This story appears in the July 2017 concern of National Geographic publication.
In the early morning, when we get here on foot from Dumont d’Urville, the French clinical base upon the Adélie Coast of East Antarctica, we need to separate a thin layer of ice that has actually formed over the hole we drilled the day in the past. The hole goes right through the 10-foot-thick ice floe. It’s simply large enough for a male, and listed below it lies the sea. We’ve never ever attempted to dive through such a little opening. I go.
Pressing and pulling with hands, knees, heels, and the pointers of my swim fins, I vibrate through the hole. As I plunge at last into the icy water, I recall– to a sickening sight. The hole has actually currently started to close behind me.

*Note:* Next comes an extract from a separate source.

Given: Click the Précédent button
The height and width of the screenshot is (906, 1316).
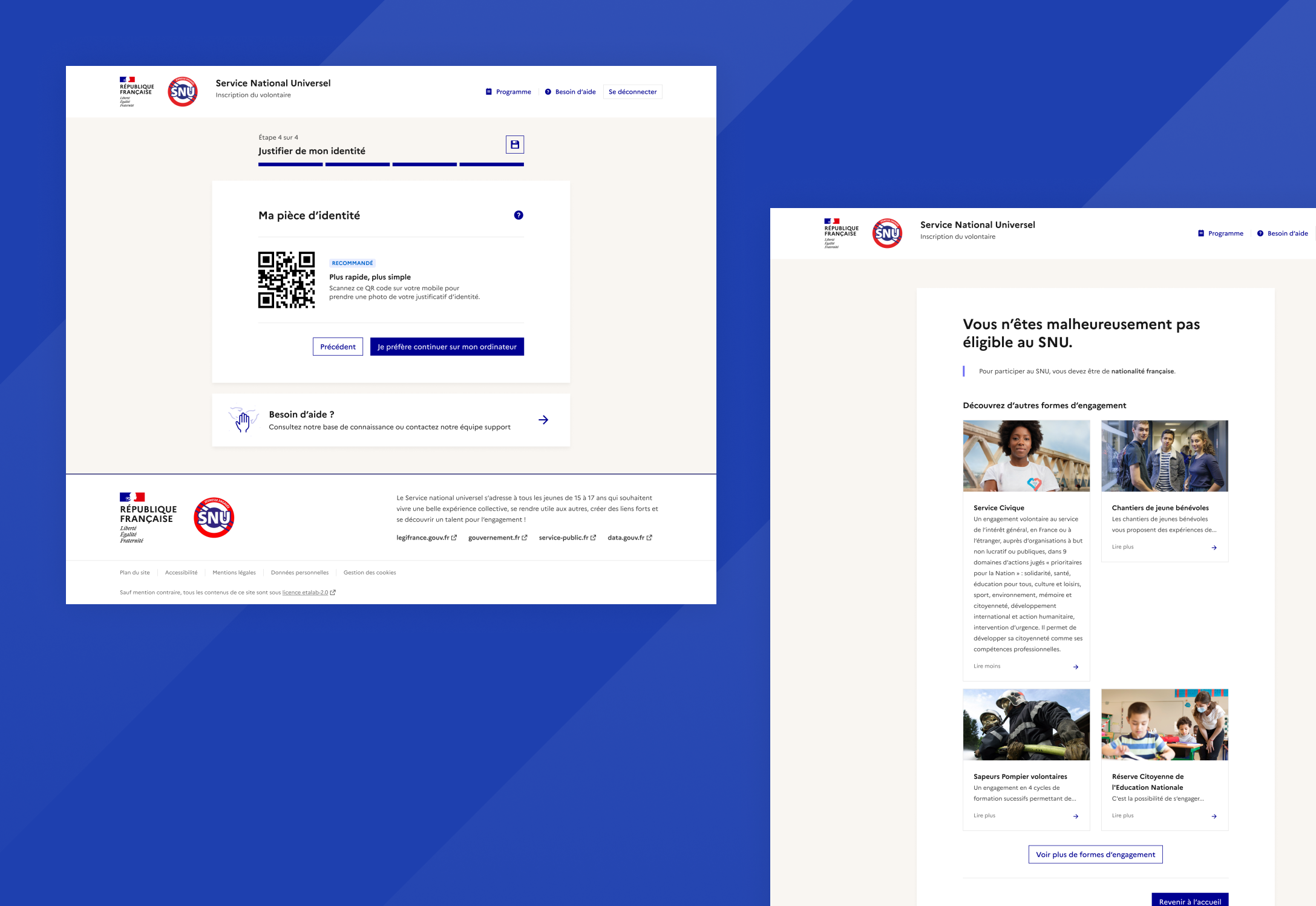Looking at the screenshot, I should pos(338,347).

The bottom surface area of the sea ice is a thick slurry of drifting ice crystals, and my descent has actually set them in movement. They’re assembling on the hole as if it were an upside-down drain. By the time I thrust one arm into the icy mush, it’s 3 feet thick. Getting the security rope, I pull myself up inch by inch, however my shoulders get stuck. All of a sudden I’m shocked by a sharp blow to the head: Cédric Gentil, among my dive friends, is attempting to dig me out, and his shovel has actually struck my skull. A hand gets mine and transports me into the air. Today’s dive is over– however it’s just one of 32.
I’ve come here with another professional photographer, Vincent Munier, at the invite of filmmaker Luc Jacquet, who’s dealing with a follow up to his 2005 victory, March of the Penguins. While Jacquet movies emperor penguins and Munier pictures them, my group will record life under the sea ice. In the winter season the ice reaches 60 miles out to sea here, however we’ve been available in October 2015, at the start of spring. For 36 days, as the ice separates and retreats to within a couple of miles of the coast, we’ll dive through it, down as deep as 230 feet.
(Read more: Get an Amazing Whale’s-Eye View Underneath Antarctica)
I’ve worked for years as a deep-diving professional photographer, in the beginning in the Mediterranean Sea, where I found out to dive 30 years back. Later on, a yearning for brand-new secrets took me in other places. I’ve dived to 400 feet off South Africa to picture uncommon coelacanths, and for 24 straight hours off Fakarava, in French Polynesia, to witness the breeding of 17,000 groupers. This exploration to Antarctica is unlike any other. Here we’ll be diving much deeper than anybody has actually dived before under Antarctic ice– and the conditions will be beyond severe.
In your home in France we invested 2 years preparing. On a map of the Adélie Coast pinned to my wall, I selected dive websites that had a variety of bottom depths and were within 6 miles or two of Dumont d’Urville.